张黔桓,邓春玉,饶芳,刘晓颖,麦丽萍,朱杰宁,谭虹虹,吴书林   

  • 出版日期:2013-07-20 发布日期:2013-07-20

Desmoplakin expression silencing affects cardiac voltage-gated sodium channel Nav1.5 in HL-1 cells

  • Online:2013-07-20 Published:2013-07-20

摘要: 目的采用基因沉默技术抑制HL-1细胞的桥粒蛋白(DSP)基因表达以明确DSP与Nav1.5的结构和功能关系。方法用基
因沉默技术抑制DSP基因的表达,然后采用Western blotting检测HL-1细胞DSP和Nav1.5蛋白的表达,用双免疫荧光方法检测
DSP与Nav1.5蛋白的表达与定位情况,并用全细胞膜片钳技术检测细胞钠通道的电生理特征。结果与空白组和对照组相比,
siRNA-DSP组的DSP和Nav1.5 蛋白表达量降低。免疫荧光检测发现空白组和对照组DSP与Nav1.5蛋白存在共定位情况,而
siRNA-DSP组DSP和Cx43蛋白共定位则遭到破坏,并且膜片钳检测发现siRNA-DSP组峰值电流从(156.3±6.2)pA/pF 减少至
(41.8±3.1)pA/pF(P<0.05),电压依赖的失活曲线V0.5从-42 mV左移至-61 mV(P<0.05)和从失活恢复时间延长。结论DSP表
达抑制不仅使DSP与Nav1.5的共定位特征遭到破坏,而且还改变了Nav1.5电生理特征。

Abstract: Objective To investigate the association of desmoplakin with the distribution and function of Nav1.5 by RNA
silencing technology in HL-1 cells. Methods HL-1 cells with desmoplakin expression suppression by RNA silencing were
examined for desmoplakin and Nav1.5 protein expressions by Western blotting, and the distribution and co-location of
desmoplakin and Nav1.5 protein were detected by immunoflurescence staining. Patch-clamp recording was applied to analyze
the changes in whole-cell sodium current after desmoplakin silencing. Results Compared with the untreated group and
negative control group, the cells with desmoplakin silencing showed obviously reduced expressions of desmoplakin and
Nav1.5 proteins.

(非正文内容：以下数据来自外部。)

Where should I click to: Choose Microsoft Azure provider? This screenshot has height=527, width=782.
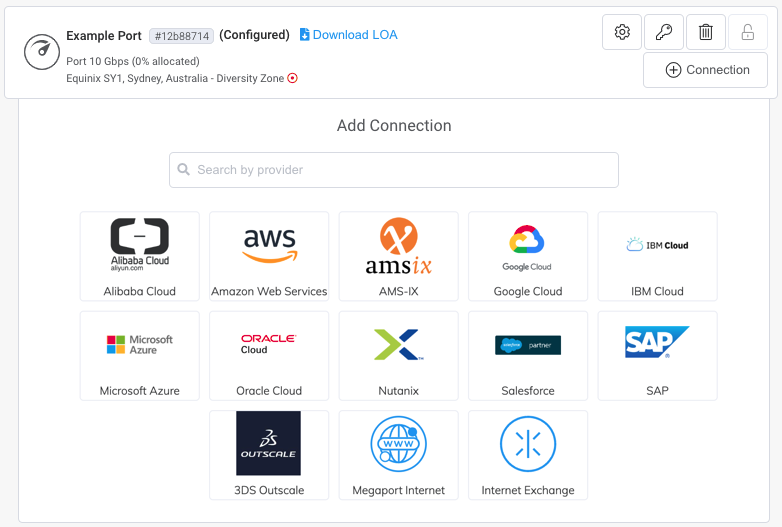click(x=140, y=355)
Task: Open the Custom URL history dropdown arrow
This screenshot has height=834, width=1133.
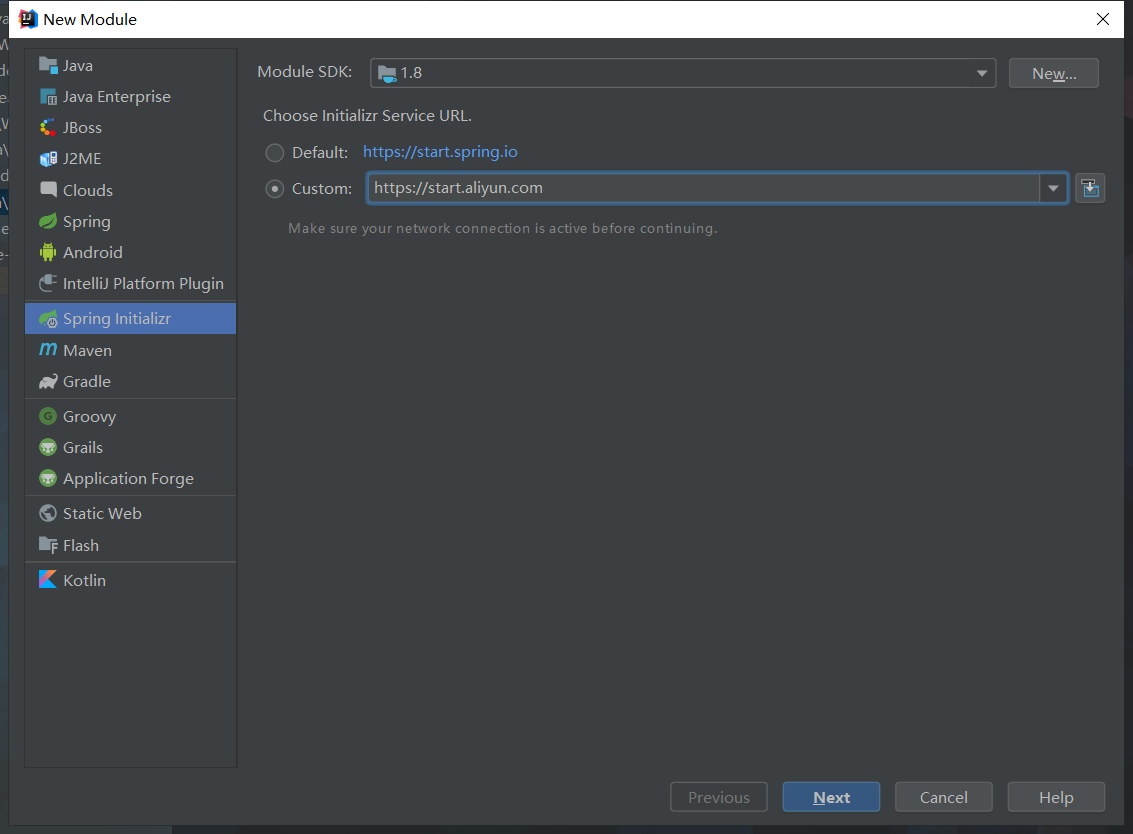Action: [1053, 189]
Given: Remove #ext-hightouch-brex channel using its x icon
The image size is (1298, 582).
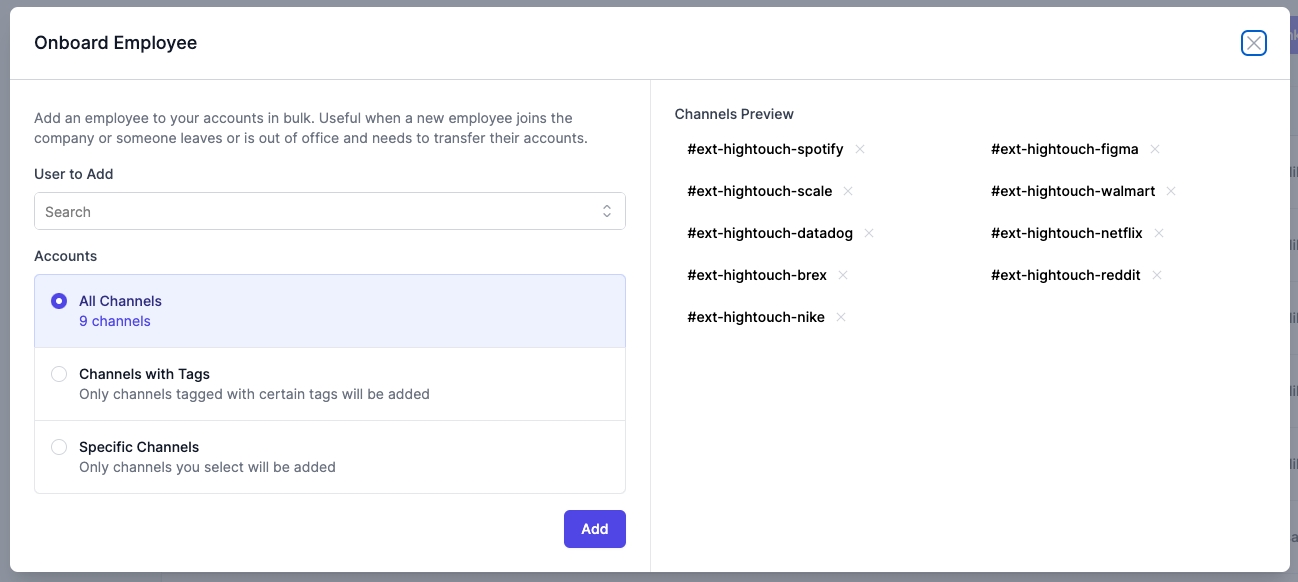Looking at the screenshot, I should [x=843, y=275].
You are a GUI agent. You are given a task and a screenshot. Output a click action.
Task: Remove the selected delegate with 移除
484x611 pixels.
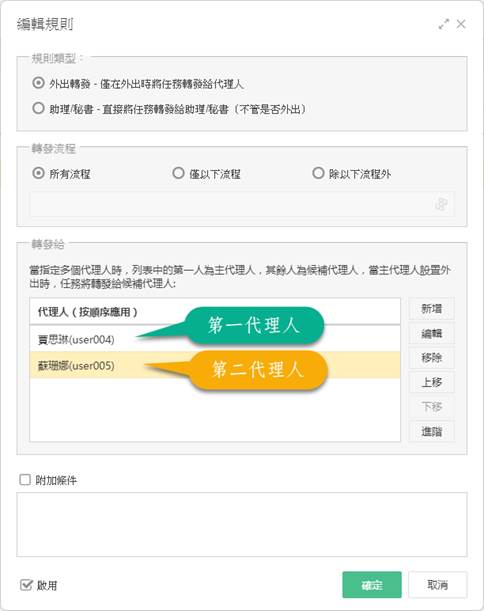tap(431, 358)
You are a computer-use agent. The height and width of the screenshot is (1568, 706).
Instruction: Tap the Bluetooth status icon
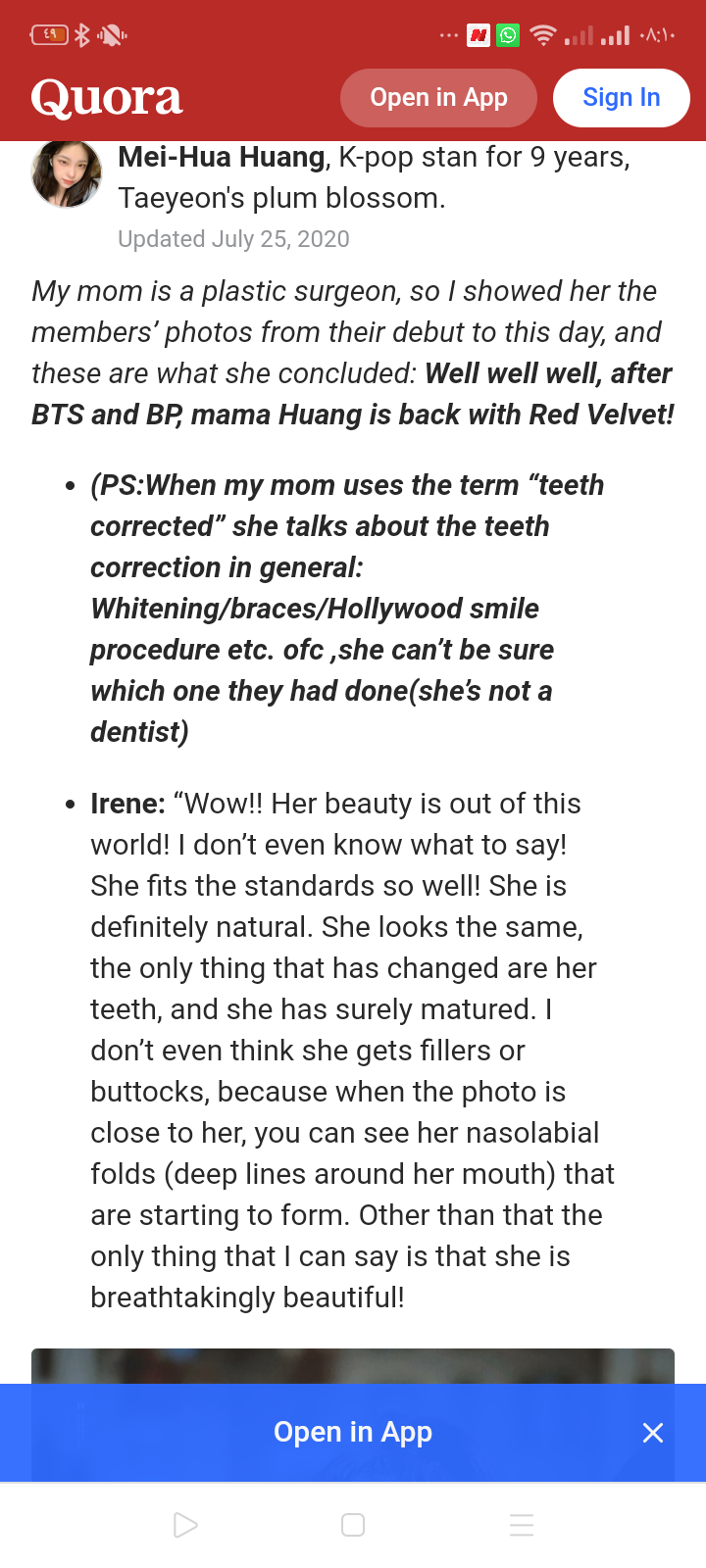point(82,36)
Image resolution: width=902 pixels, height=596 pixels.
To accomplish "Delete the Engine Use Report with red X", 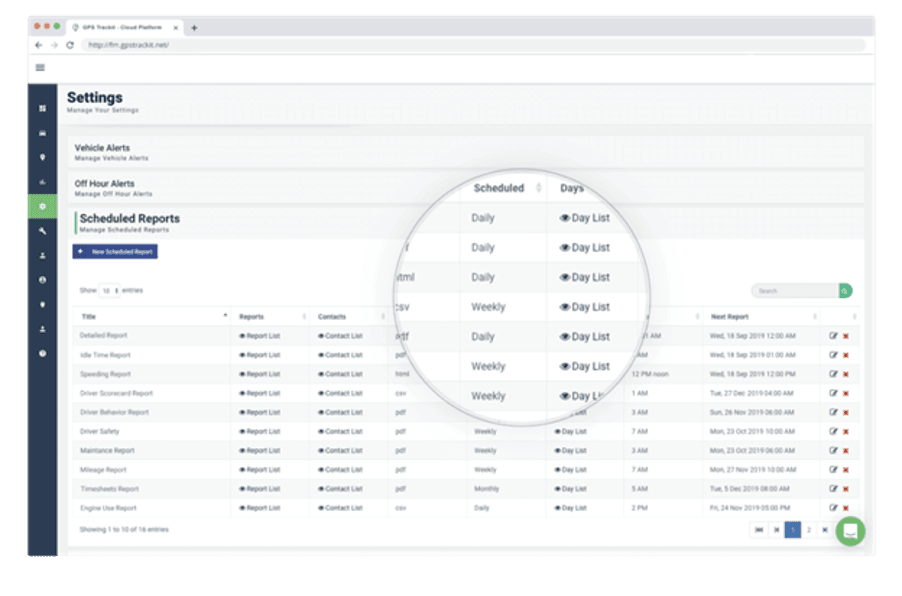I will [x=845, y=507].

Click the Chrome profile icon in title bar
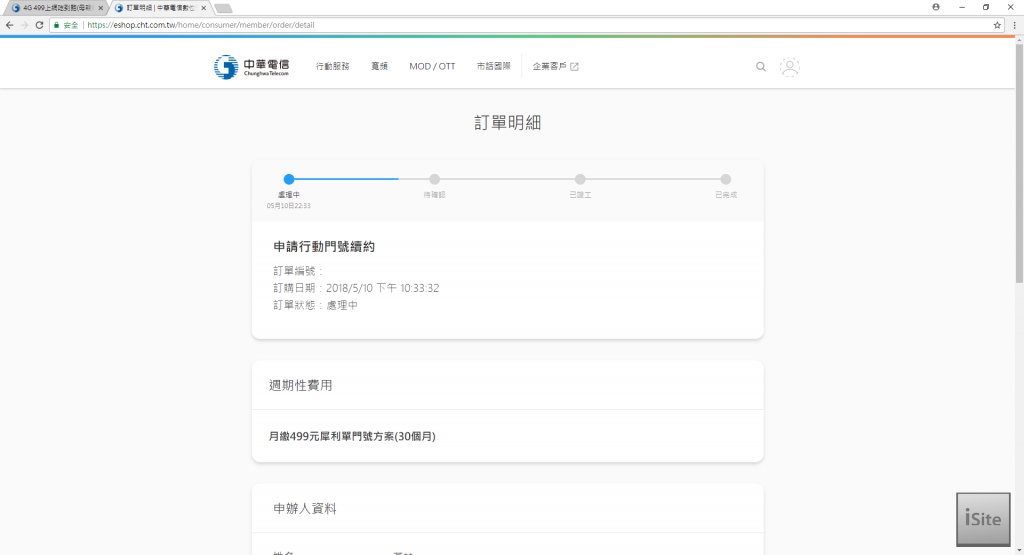pos(936,7)
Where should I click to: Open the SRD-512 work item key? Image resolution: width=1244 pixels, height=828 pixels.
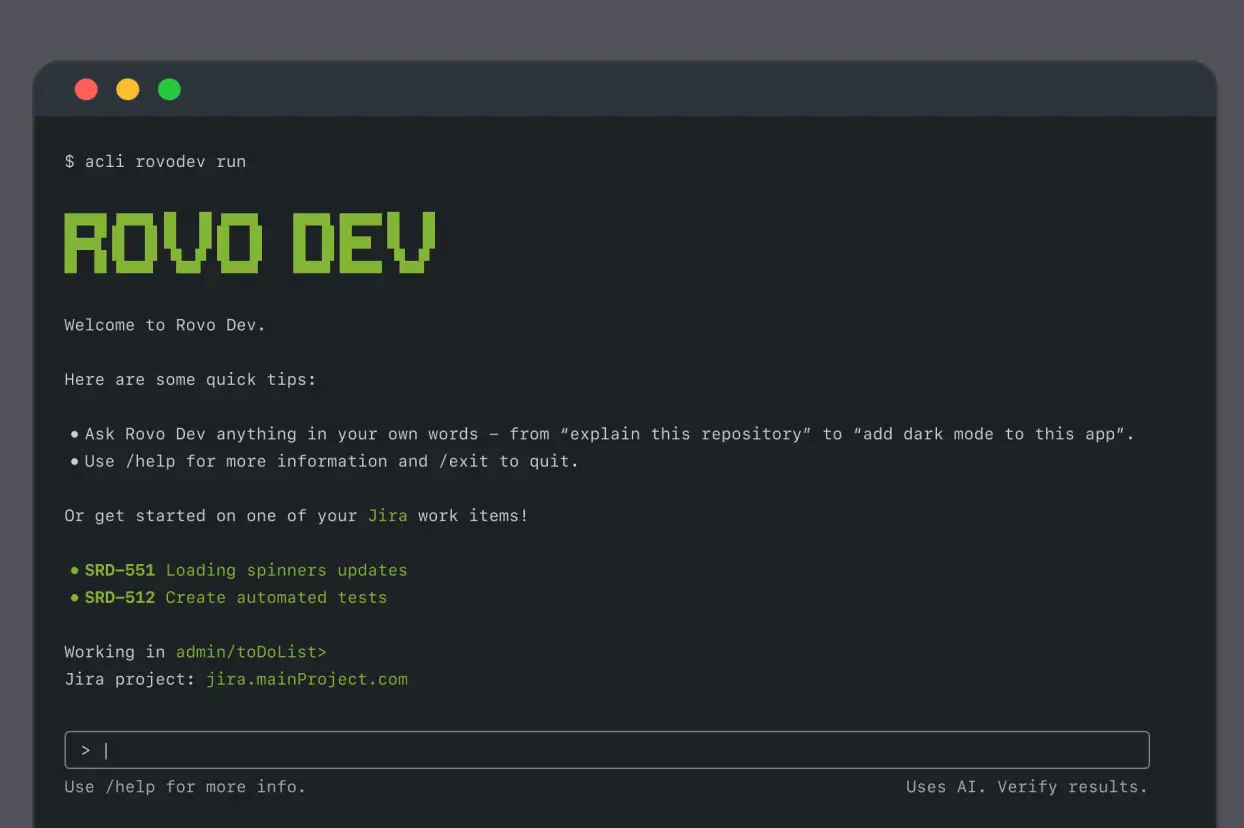coord(119,597)
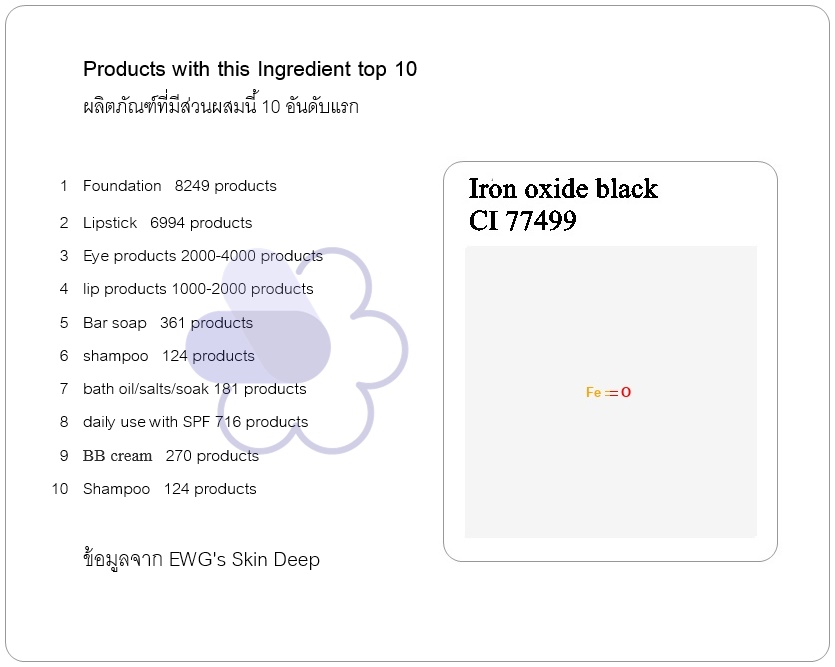Select the Lipstick 6994 products row
The width and height of the screenshot is (835, 667).
click(167, 223)
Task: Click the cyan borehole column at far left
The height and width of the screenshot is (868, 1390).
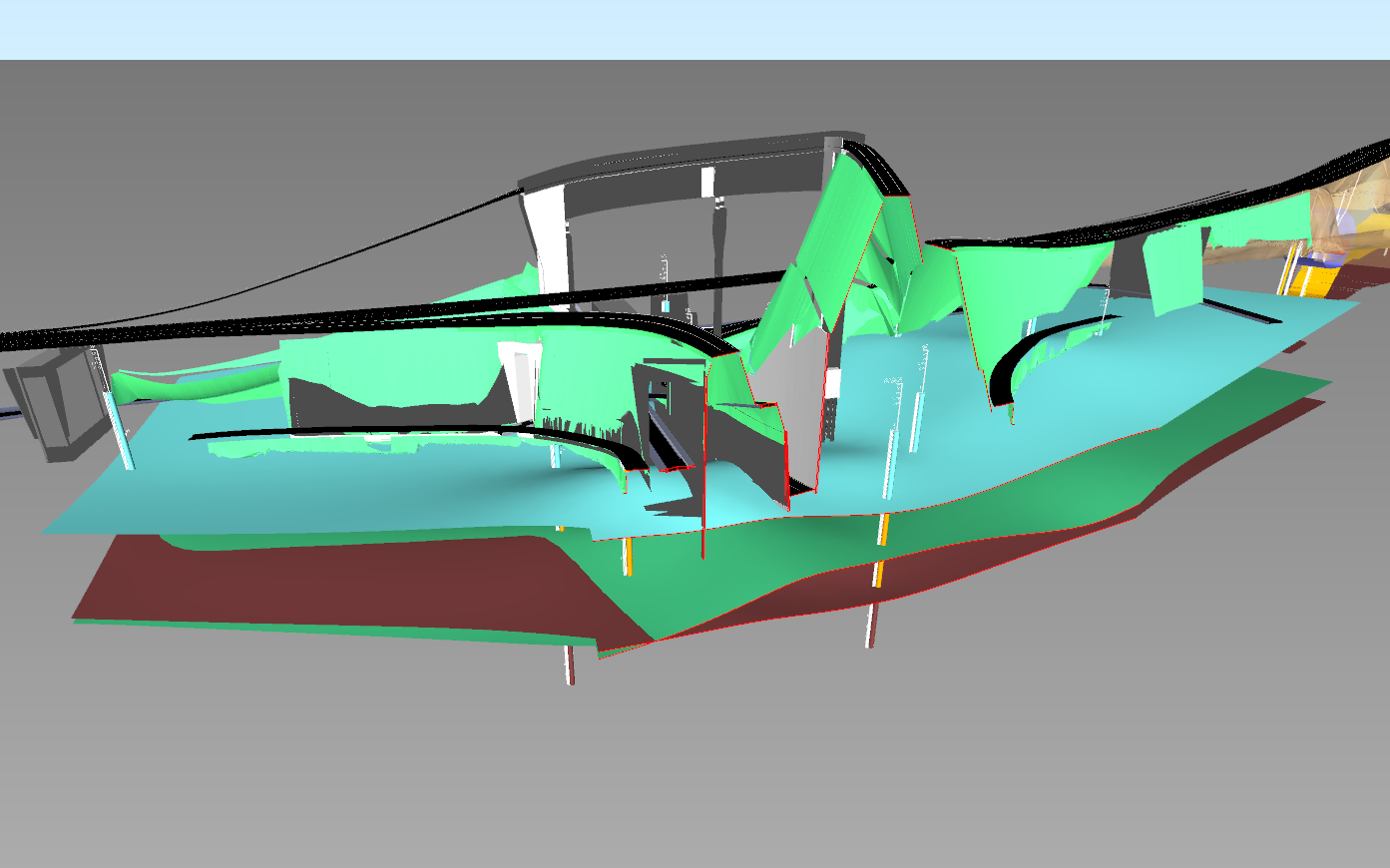Action: coord(122,429)
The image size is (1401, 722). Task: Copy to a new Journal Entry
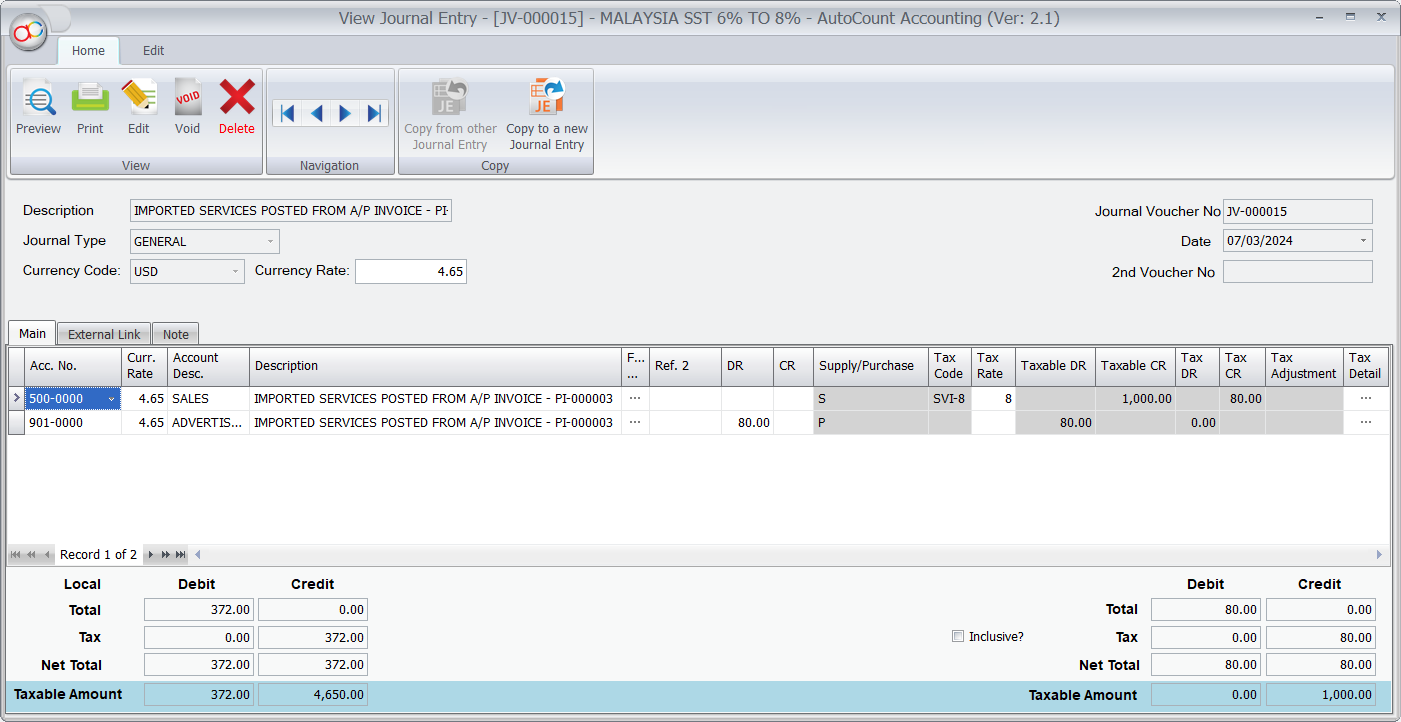(x=547, y=115)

Co-localization of desmoplakin and Nav1.5 was detected at cell-cell contact in untreated and control
conditions, and desmoplakin expression silencing induced a drastic redistribution of Nav1.5 with decreased peak current
density (156.3±6.2 vs 41.8±3.1, n=6, P<0.05), a shift in voltage dependence of steady-state inactivation (-42 mV vs -61 mV, n=5, P<
0.05), and prolonged time of recovery from inactivation. Conclusion Desmoplakin silencing caused redistribution of Nav1.5
protein and also changes in its electrophysiological properties in HL-1 cells.